The most famous centers of learning were the monastic collage founded mostly by the Buddhists.These centers contributed to the building of a harmonious cultural life of the people. Taxila, Varanasi, Ujjain and Amravati were other famous centres of learning before the Gupta Age. University of Taxila, though had lost its former glory due to Hun invasion, yet had maintained its standard. Valabhi in Gujarat and Vikramasila in Bihar were other famous centers of learning.

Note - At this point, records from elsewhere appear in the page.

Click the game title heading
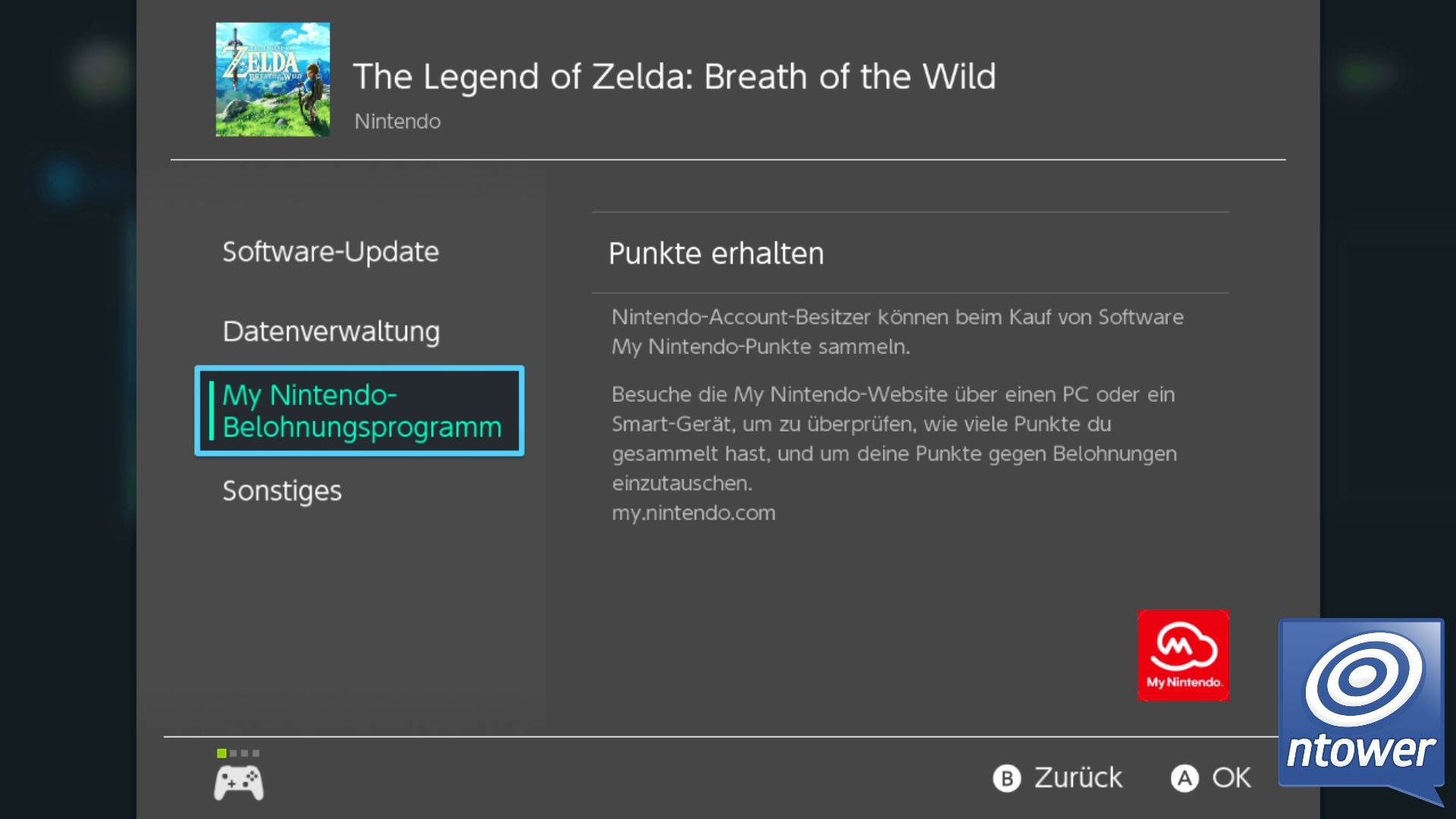point(675,77)
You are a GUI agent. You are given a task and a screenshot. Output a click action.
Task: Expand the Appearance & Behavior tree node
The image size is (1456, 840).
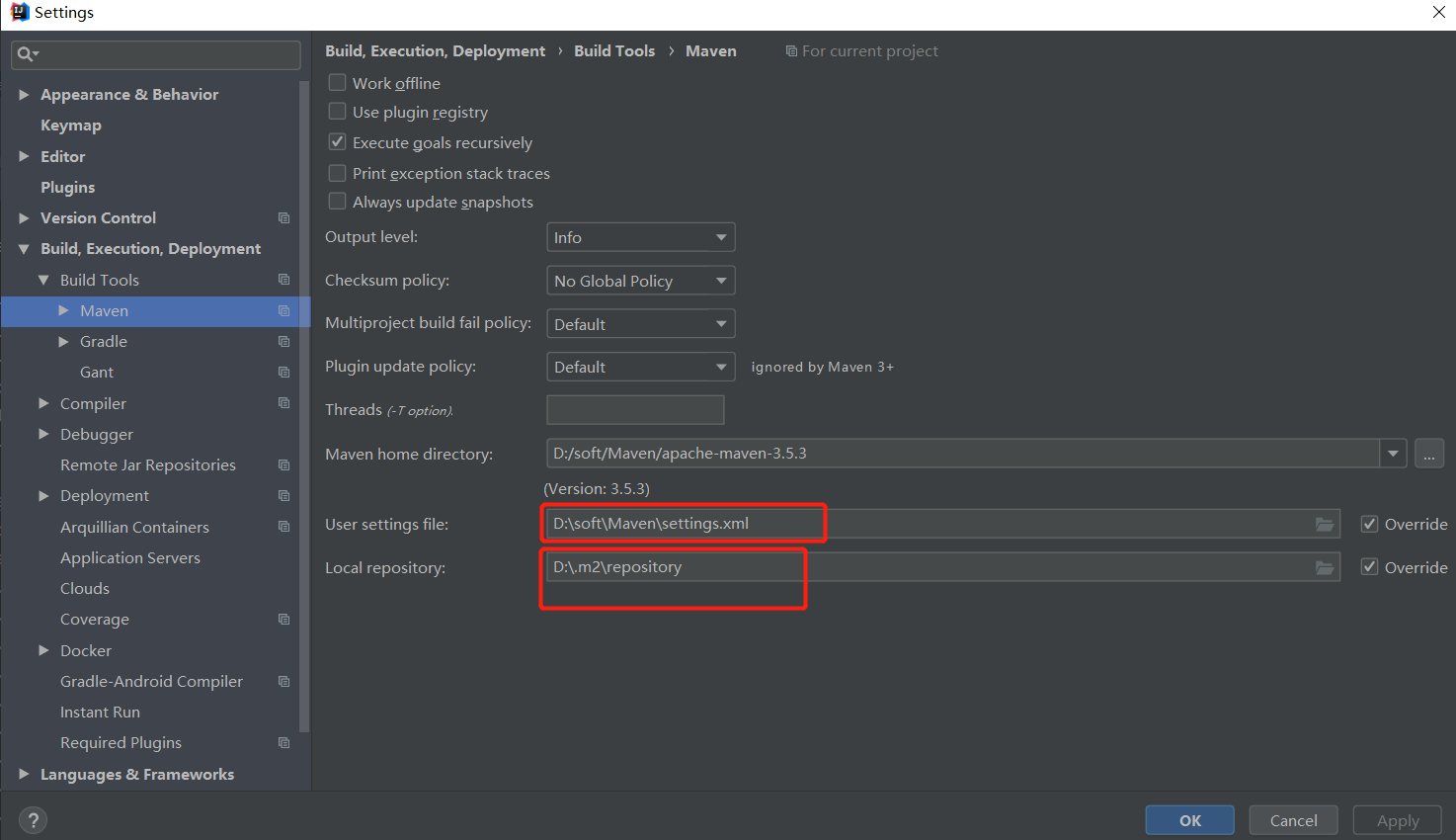[24, 94]
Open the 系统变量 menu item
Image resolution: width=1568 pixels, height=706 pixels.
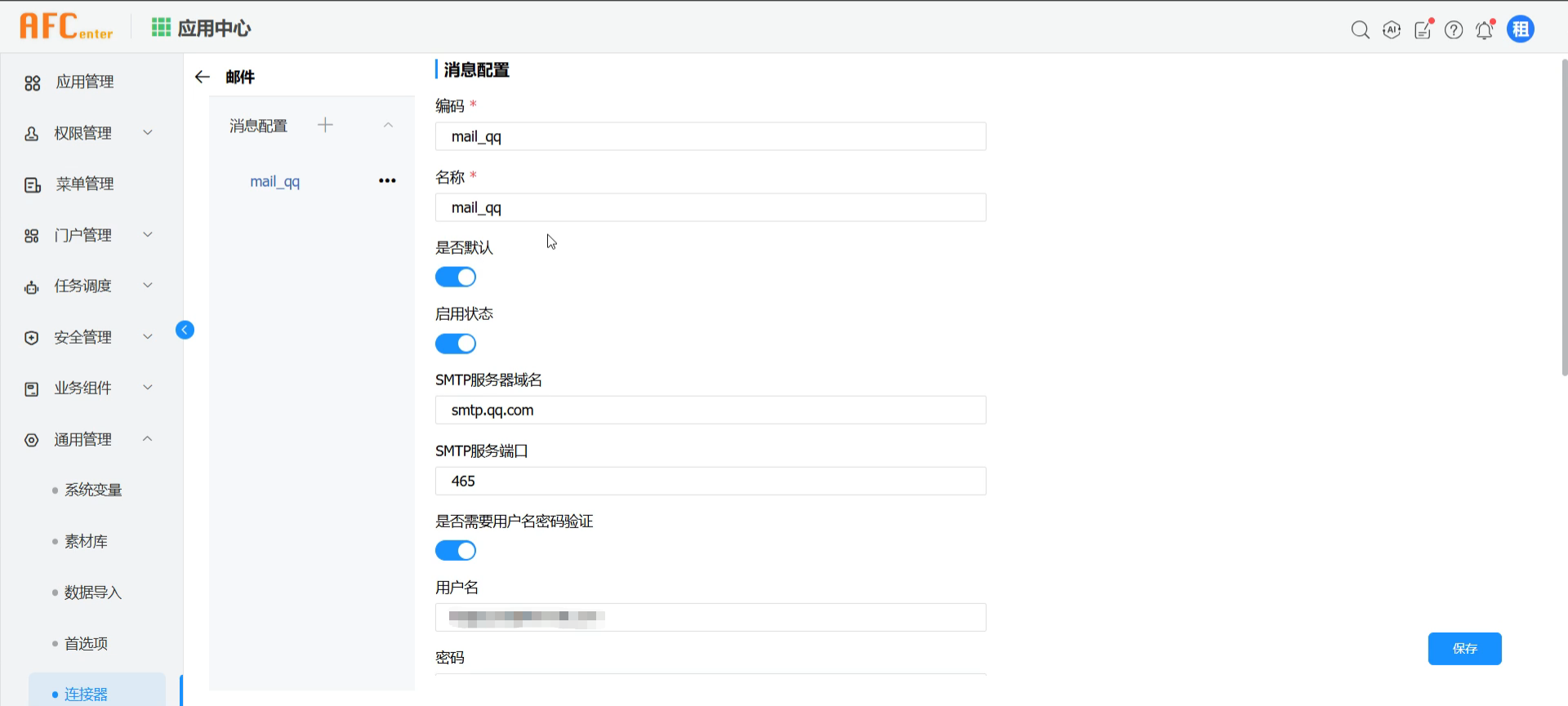93,490
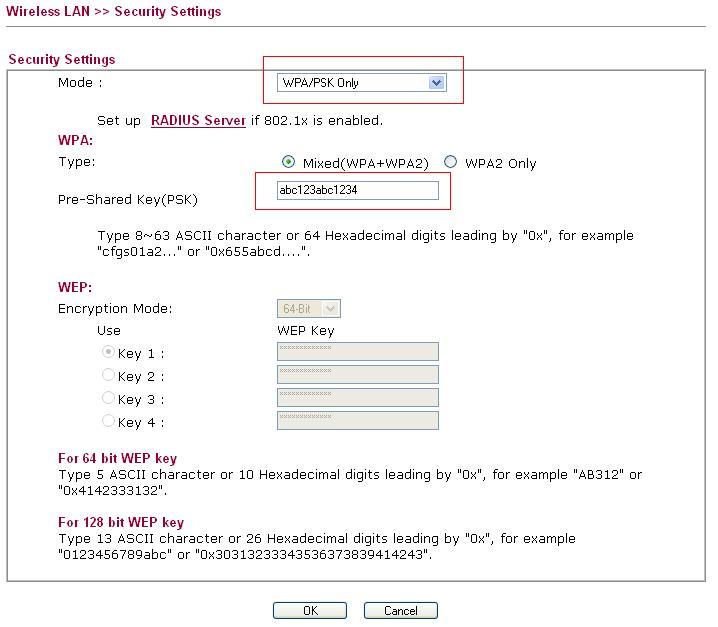718x627 pixels.
Task: Expand the 64-Bit Encryption Mode dropdown
Action: tap(308, 309)
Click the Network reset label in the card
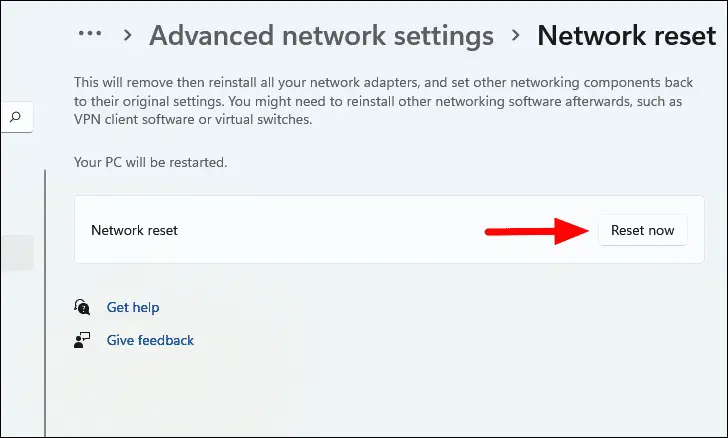 [134, 230]
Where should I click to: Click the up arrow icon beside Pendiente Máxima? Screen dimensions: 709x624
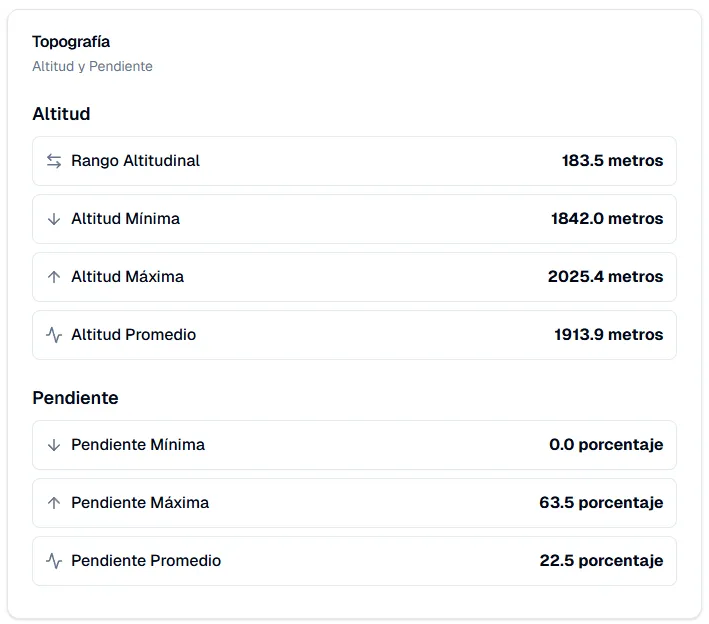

Technical education was also imparted by the guilds. Technical training included metallurgy, ivory and diamond cutting, woodwork. This was usually done in the family itself as professions had become hereditary. Sometimes artisans took outside students as trainees. Elementary education probably commenced at the age of five and was imparted by teachers who were called Daraka-charyas. Lipisalas or primary schools did exist in many villages. Children used to write either on wooden boards in colour or by the finger on the ground covered with sand. Excellence in metallurgy is proved by the Iron Pillar, Delhi of King Chandra.
Nalanda University
Nalanda University can be considered as an epitome of education in the Gupta age. Nalanda in Magadha was the international university and students from Asia had come there to pursue their higher education. It was the largest of its kind in the contemporary world to which scholars of different castes, creeds and races hailing from India and from countries like China, Japan, Korea, Java, Sumatra, Tibet, Mongolia flocked for advanced studies. There was catholicity of method in education and curriculum was liberal. Wide varieties of subjects were taught. The curriculum included systems of philosophies of different religions in India as well as arts and sciences. The state provided revenues of more than hundred villages for the upkeep of the university. There were a hundred lecture halls where classes were held daily. Scholarship was measured by the number of Sutra collections a student was able to master. Time was regulated over a wide area of Northern India by the Nalanda water clock.